### EXCERPTED RECORDS
○ ○ ○ ○
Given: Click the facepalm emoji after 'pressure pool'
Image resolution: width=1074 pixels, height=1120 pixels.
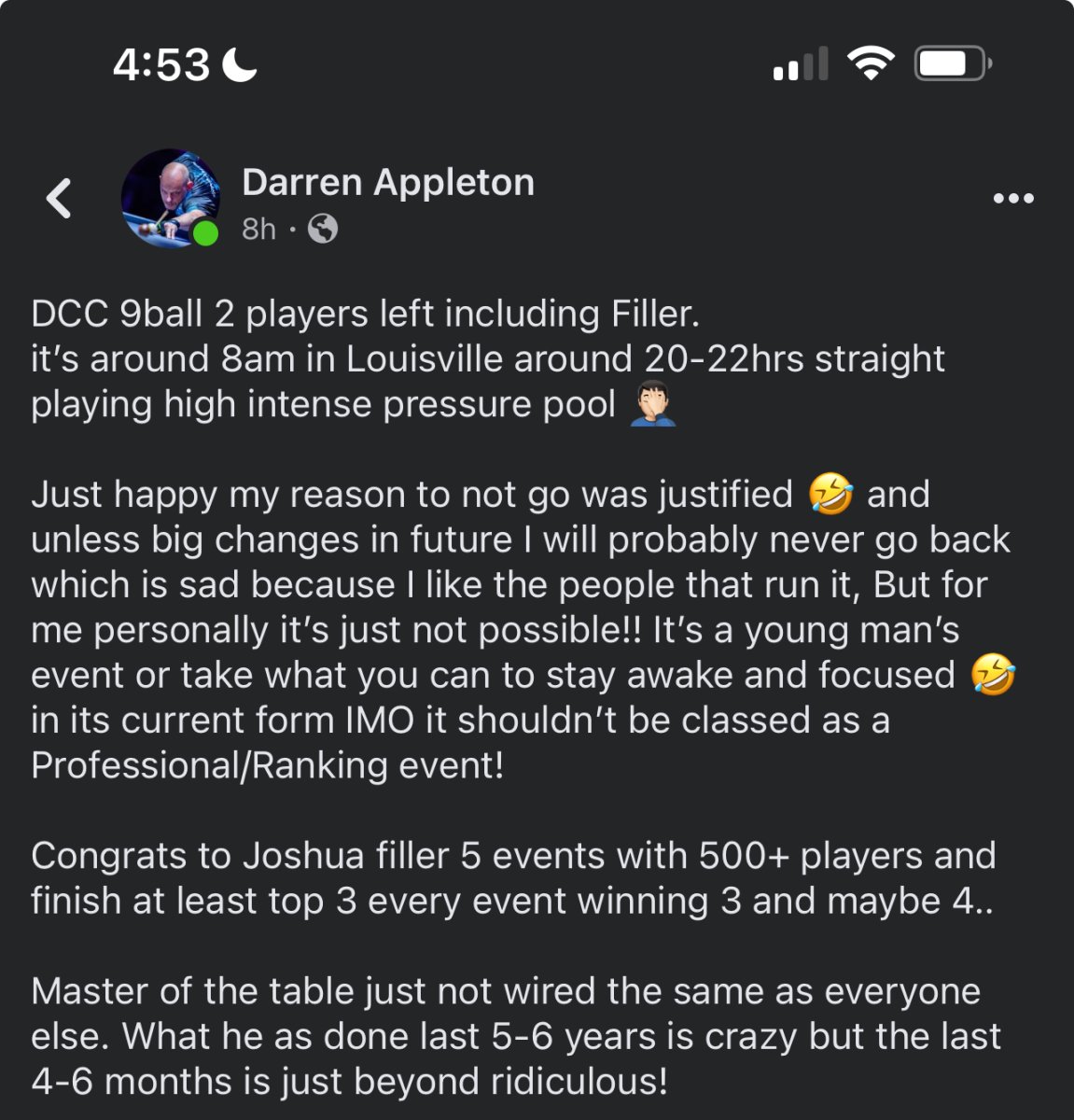Looking at the screenshot, I should click(653, 405).
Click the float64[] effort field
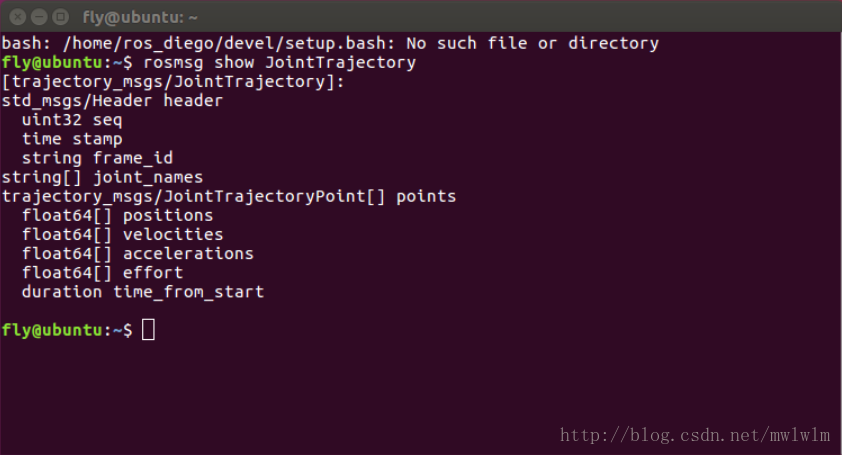 [x=102, y=273]
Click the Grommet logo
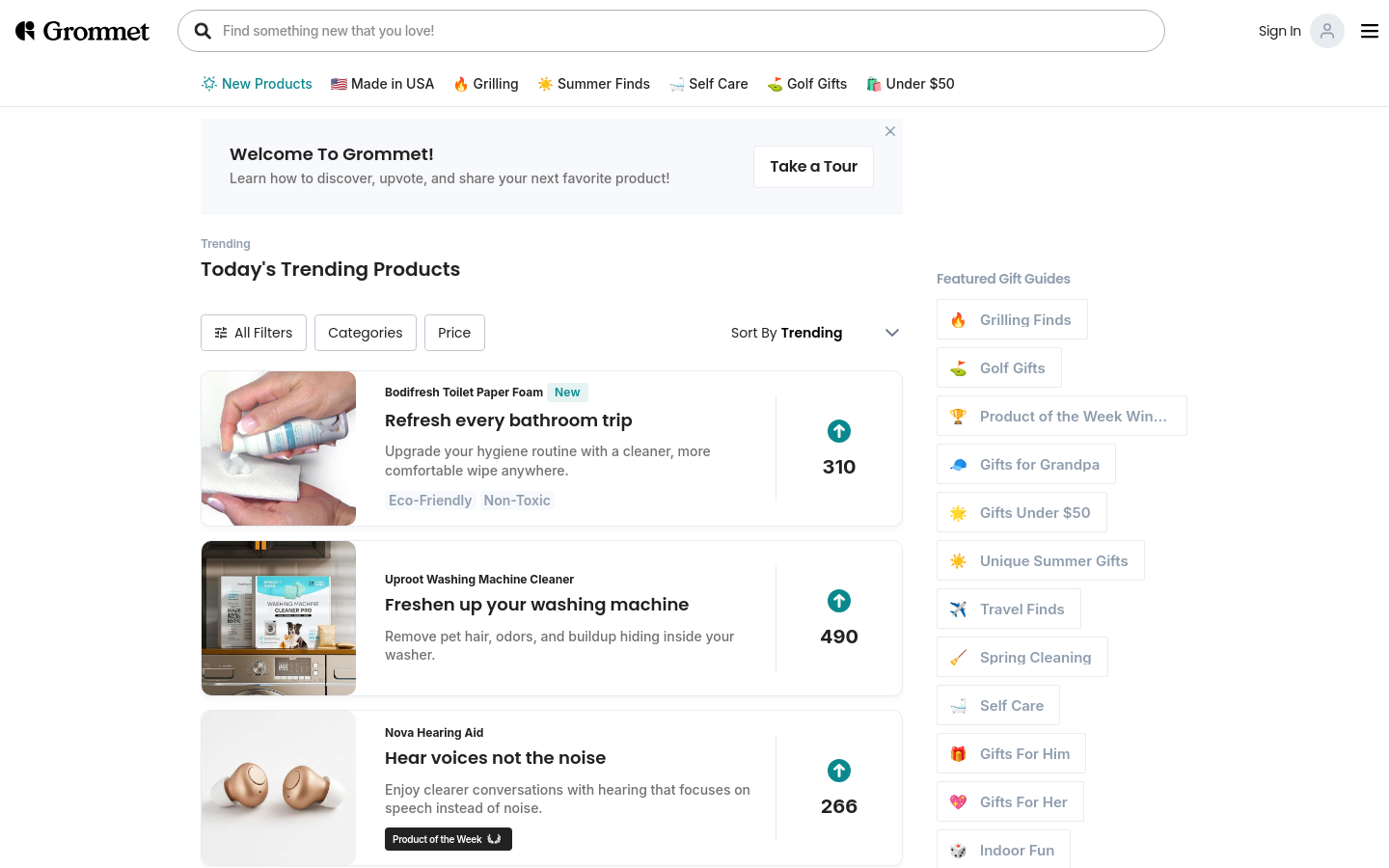 [x=83, y=31]
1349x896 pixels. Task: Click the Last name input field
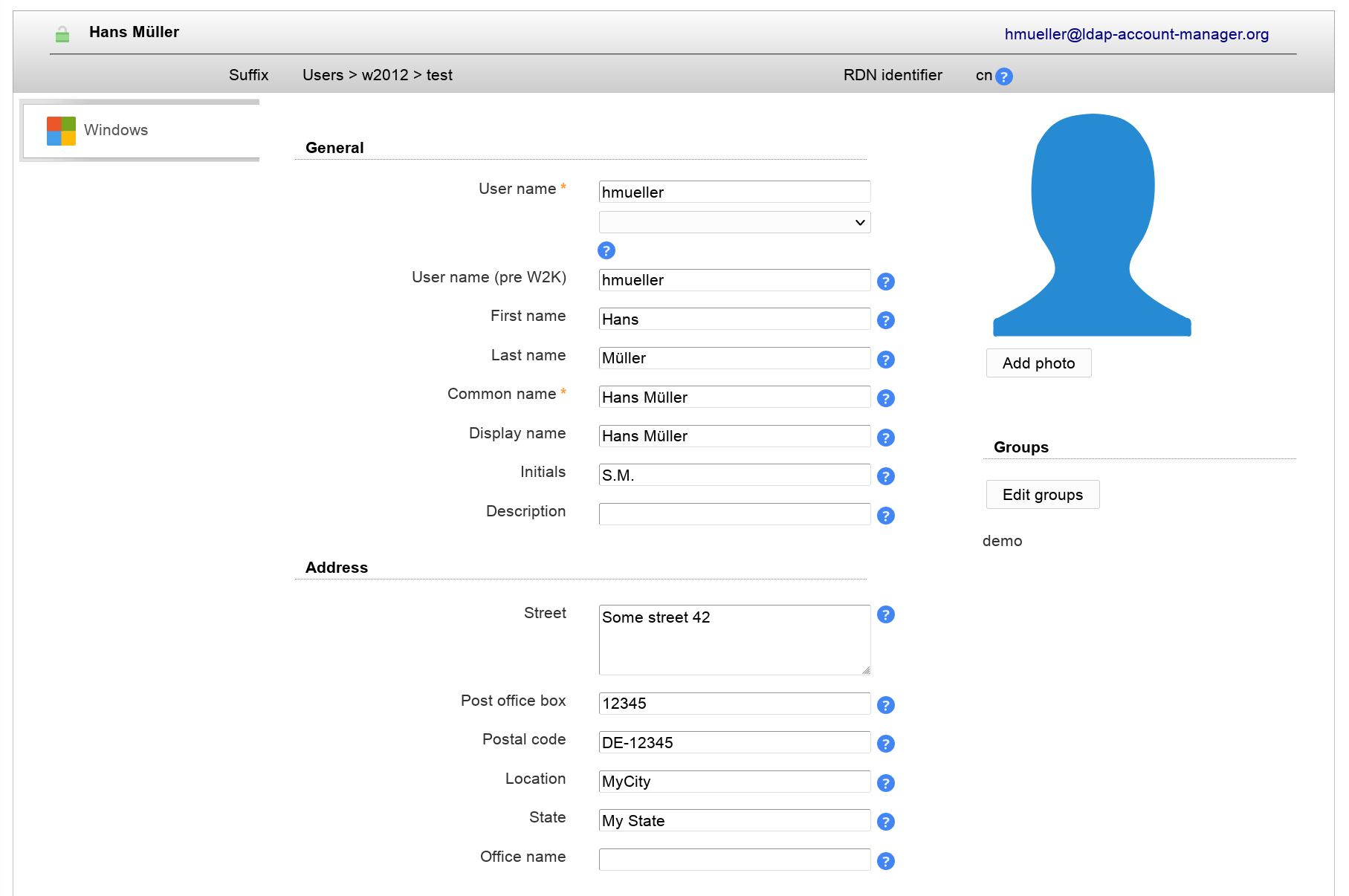click(734, 358)
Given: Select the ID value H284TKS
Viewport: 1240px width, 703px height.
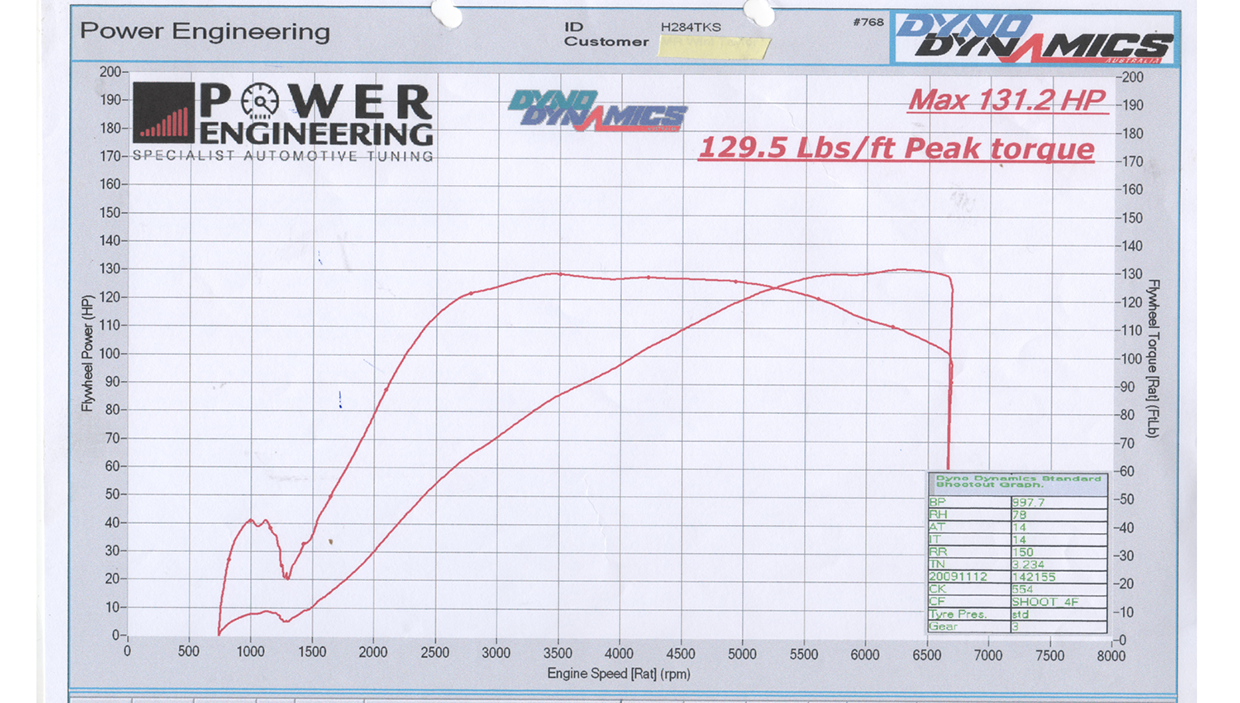Looking at the screenshot, I should [x=690, y=27].
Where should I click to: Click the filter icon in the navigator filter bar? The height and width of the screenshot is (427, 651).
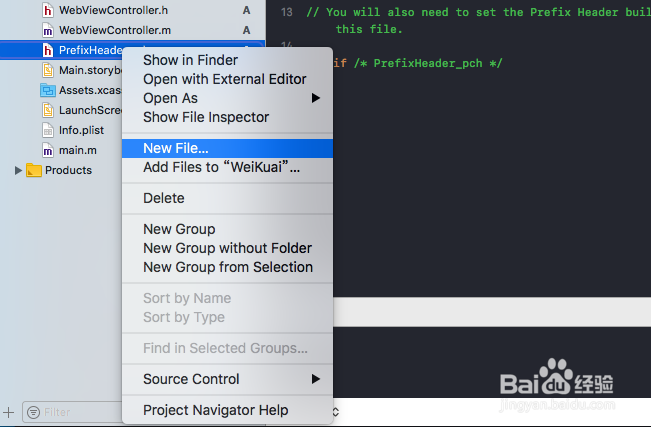(33, 412)
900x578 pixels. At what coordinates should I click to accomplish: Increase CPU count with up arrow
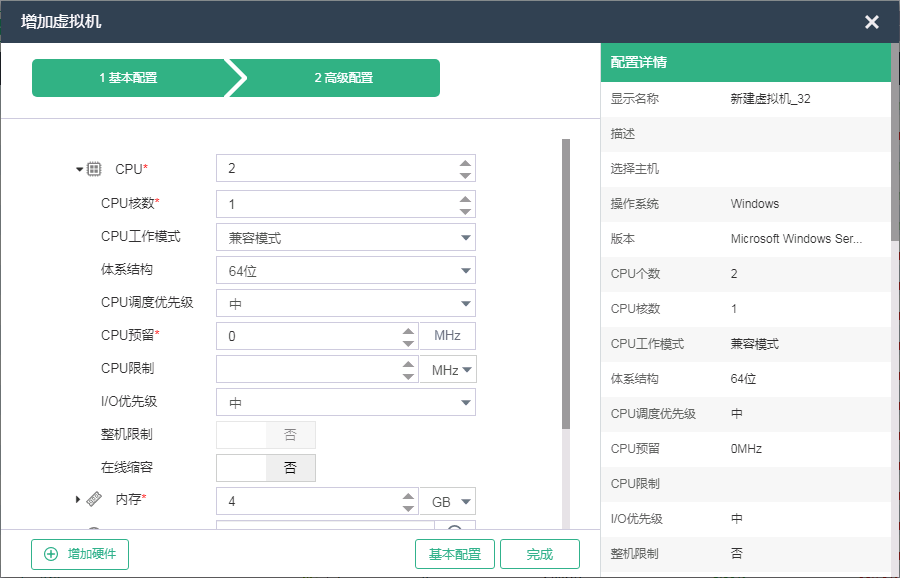pos(465,162)
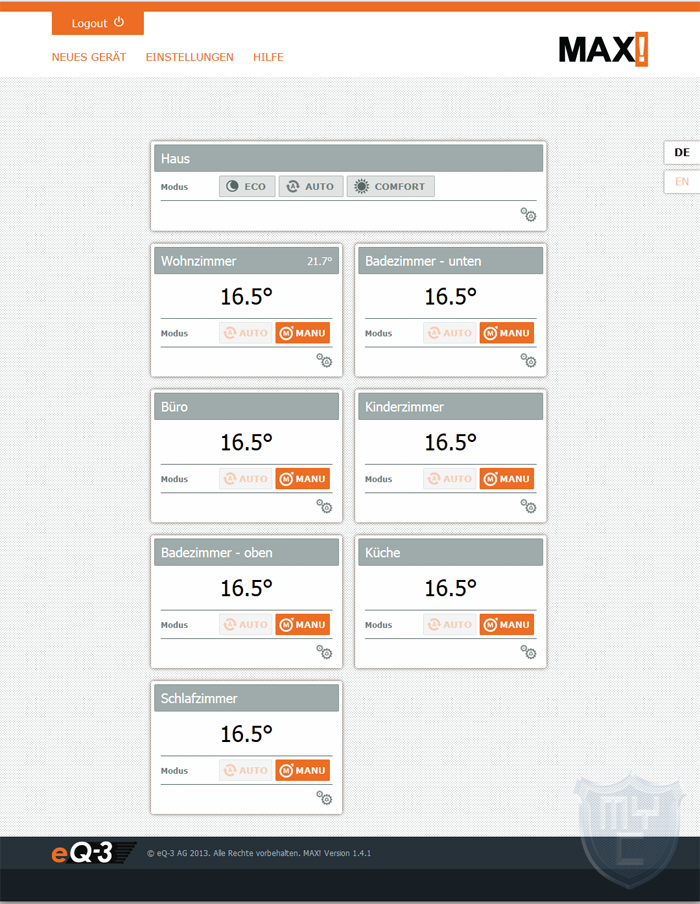Screen dimensions: 700x904
Task: Open Küche room settings gear icon
Action: (x=528, y=652)
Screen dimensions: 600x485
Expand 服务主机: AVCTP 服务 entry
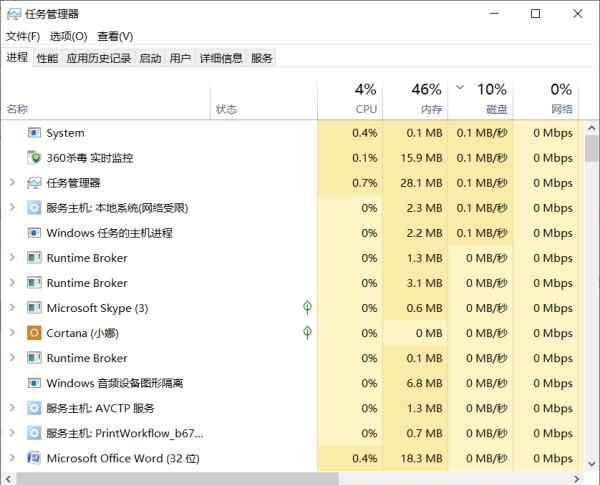point(12,408)
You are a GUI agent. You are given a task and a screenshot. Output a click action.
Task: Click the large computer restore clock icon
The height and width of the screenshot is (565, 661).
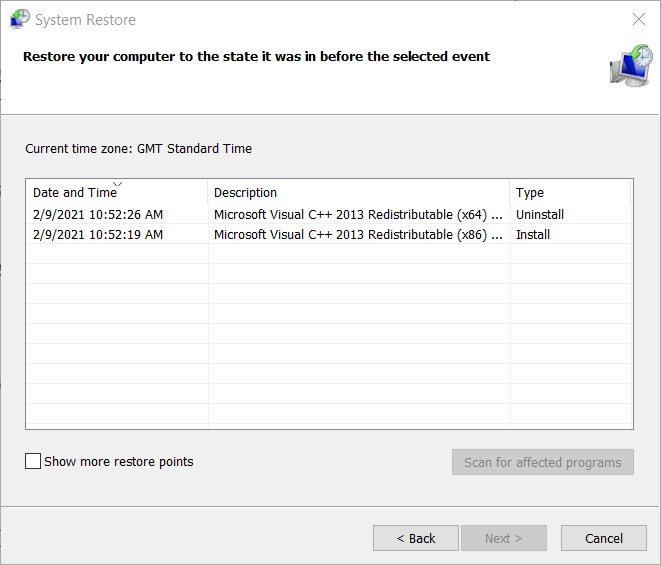click(631, 66)
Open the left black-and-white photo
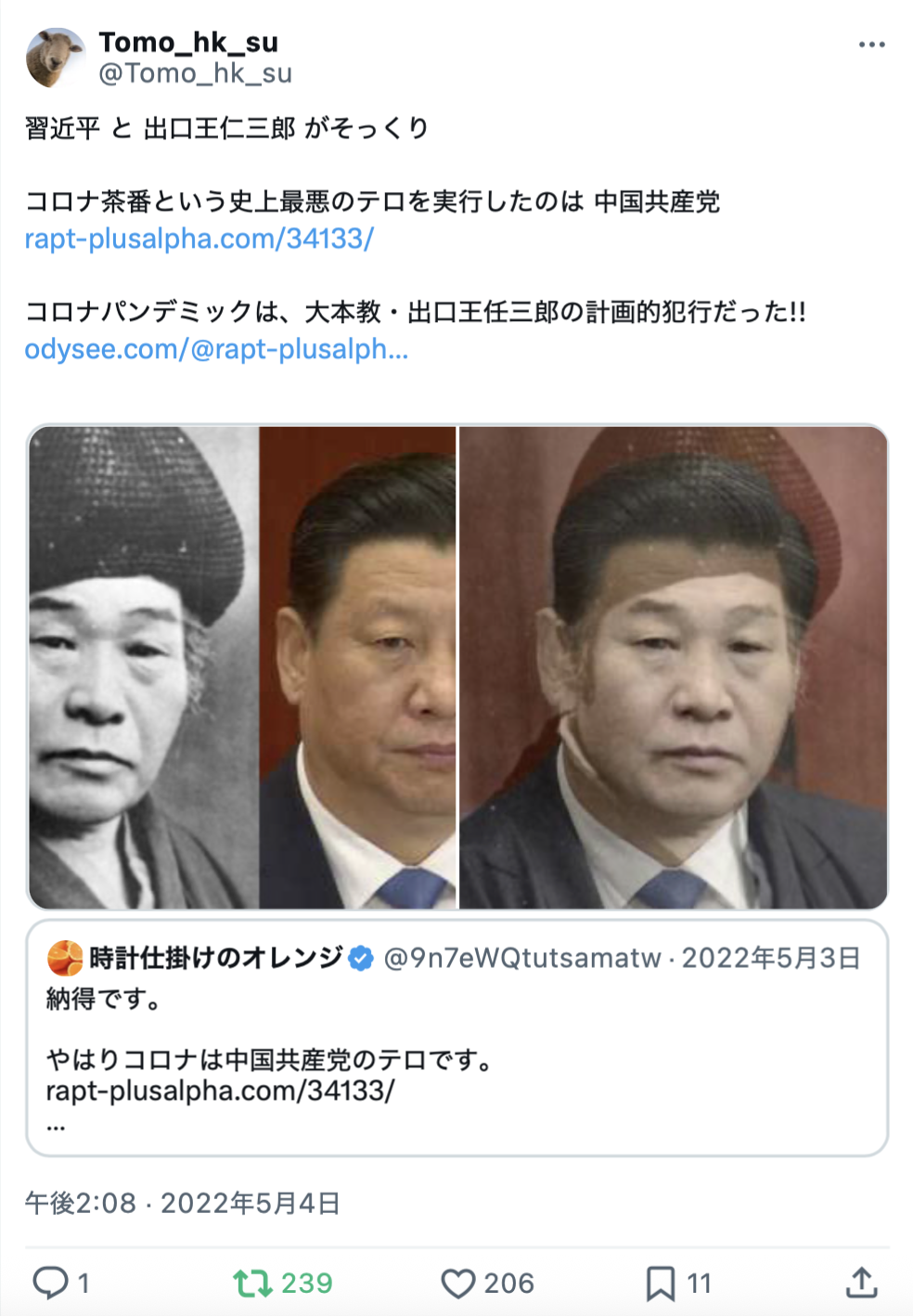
○ ○ ○ ○
### PROBLEM
Exactly as they appear, repeat the lines from the one containing "1349x896 pixels. Task: Click" through the last line of the entries, counting both ends. Pictures stay out.

### SOLUTION FOR THIS EXERCISE
1349x896 pixels. Task: Click the Last name input field
click(734, 358)
Given: Select the ID value H284TKS
Viewport: 1240px width, 703px height.
Looking at the screenshot, I should [x=690, y=27].
Where should I click to: Click the filter icon in the navigator filter bar? The height and width of the screenshot is (427, 651).
(33, 412)
900x578 pixels. At what coordinates should I click to accomplish: Increase CPU count with up arrow
pos(465,162)
Screen dimensions: 700x904
Task: Open Küche room settings gear icon
Action: (x=528, y=652)
Screen dimensions: 600x485
Expand 服务主机: AVCTP 服务 entry
point(12,408)
You are a GUI agent. You are given a task and a screenshot. Output a click action.
Task: Click the large computer restore clock icon
The height and width of the screenshot is (565, 661).
click(631, 66)
Open the left black-and-white photo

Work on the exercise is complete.